↓↓↓

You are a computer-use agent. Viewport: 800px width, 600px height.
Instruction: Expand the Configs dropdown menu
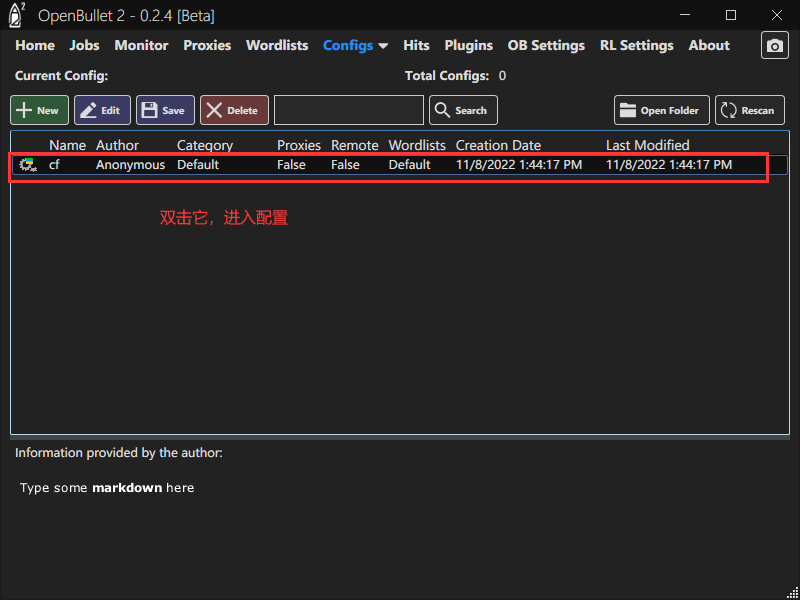tap(355, 45)
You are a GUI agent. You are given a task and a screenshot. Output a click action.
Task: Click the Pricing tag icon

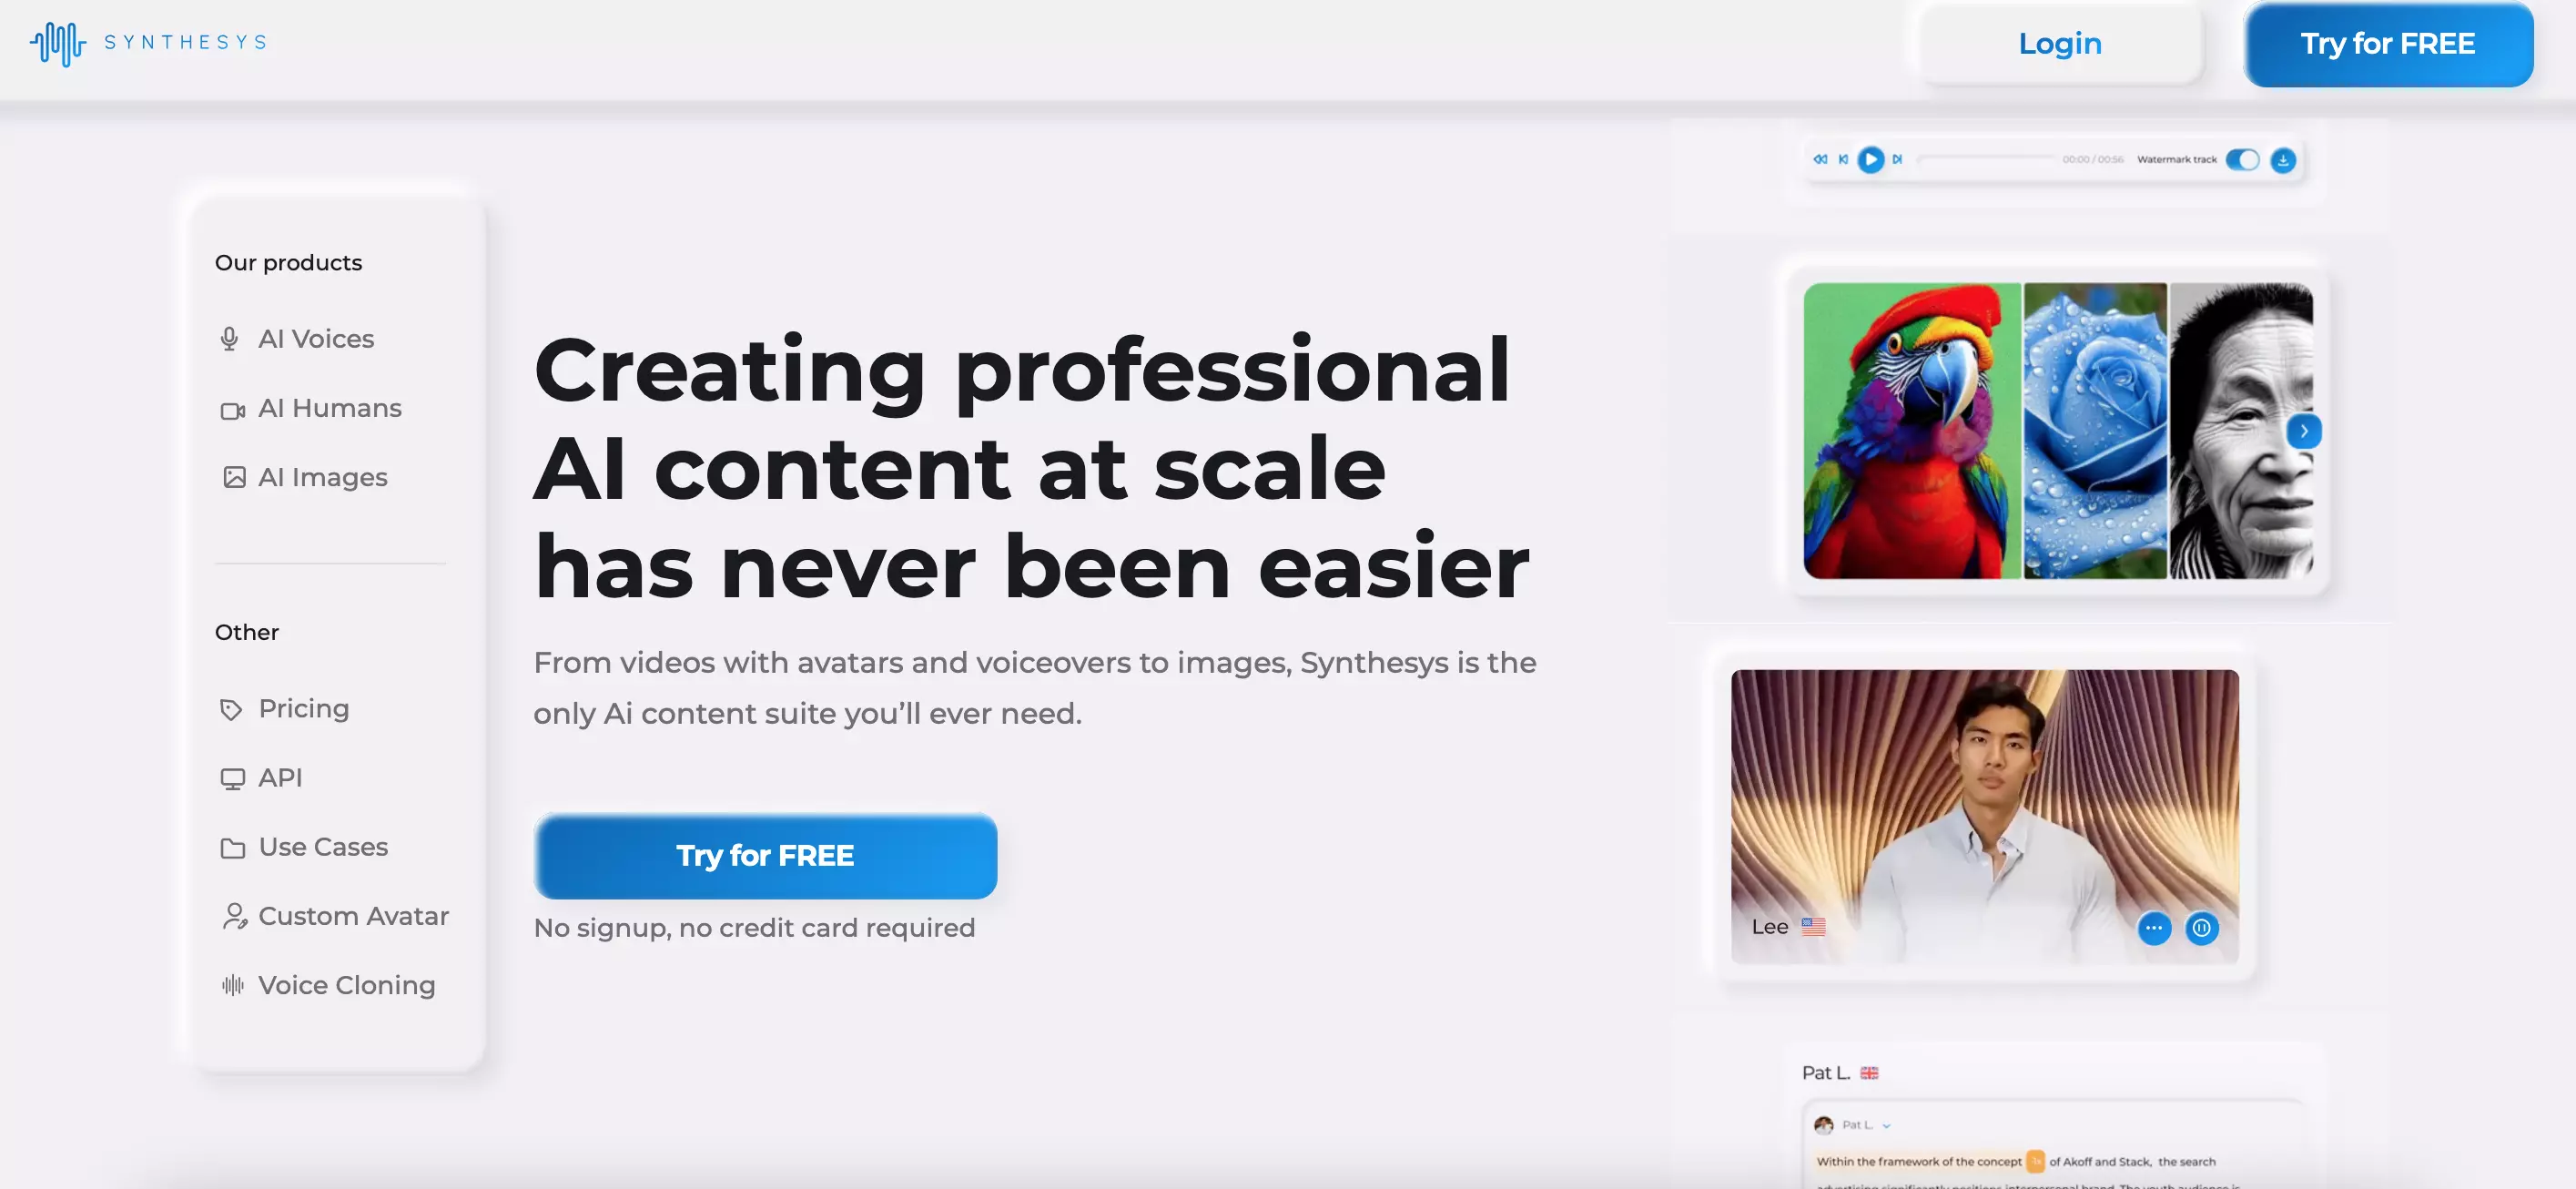click(230, 707)
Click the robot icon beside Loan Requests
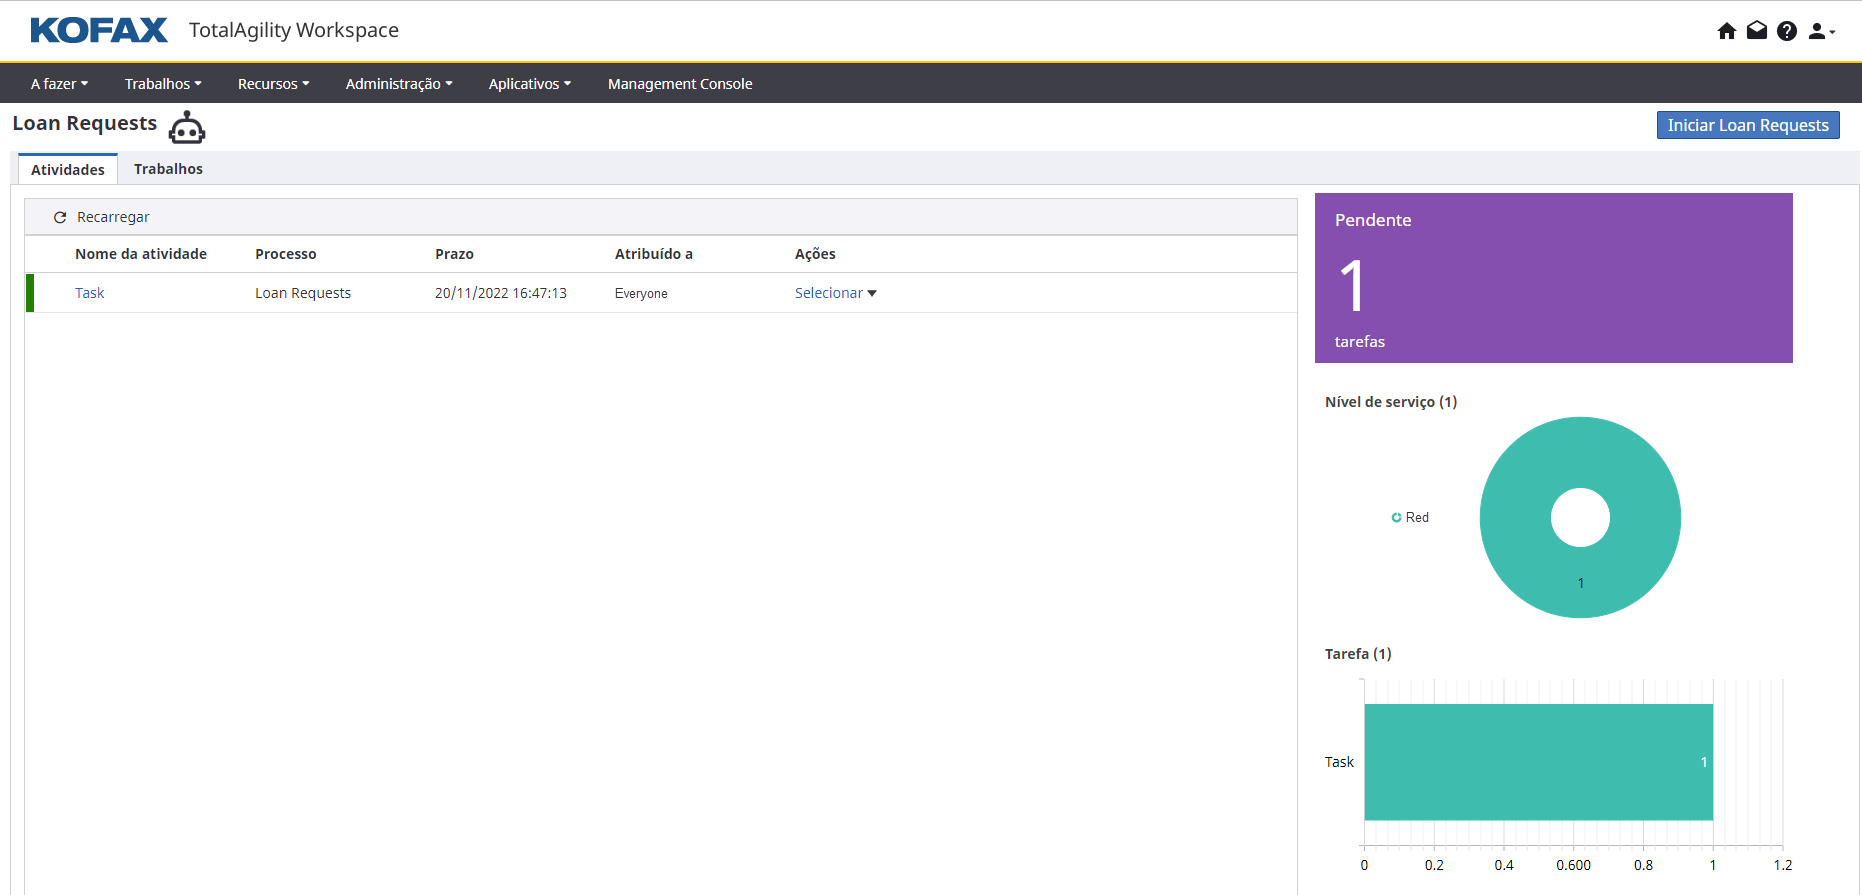This screenshot has height=895, width=1862. click(x=187, y=128)
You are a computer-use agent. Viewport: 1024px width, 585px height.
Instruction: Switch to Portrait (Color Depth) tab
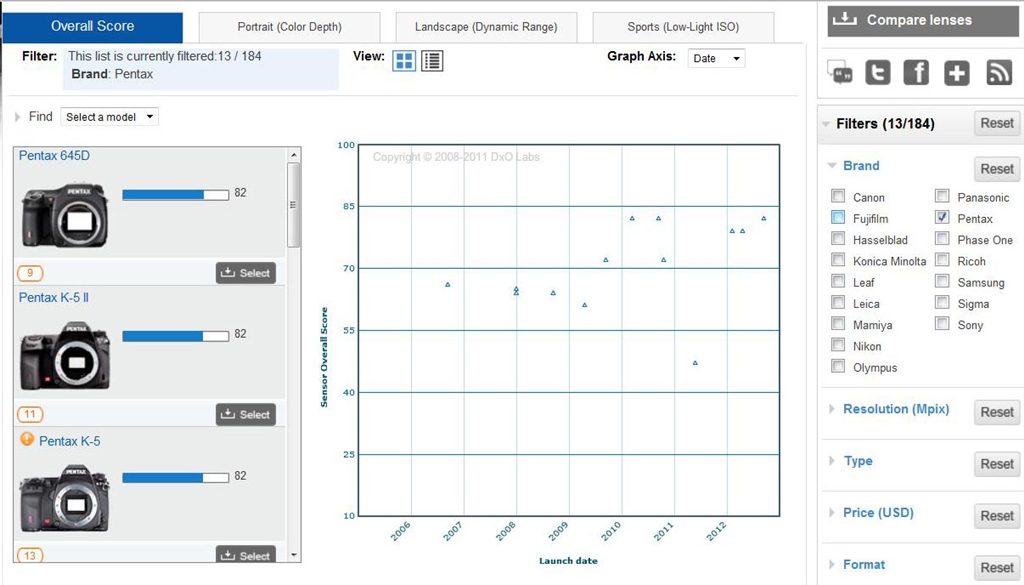[289, 27]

↑↑↑

What to do
Every line of the listing that holds "Viewport" should be found and copied.

Result of the task
You are a computer-use agent. Viewport: 800px width, 600px height.
You are a computer-use agent. Viewport: 1024px width, 585px height.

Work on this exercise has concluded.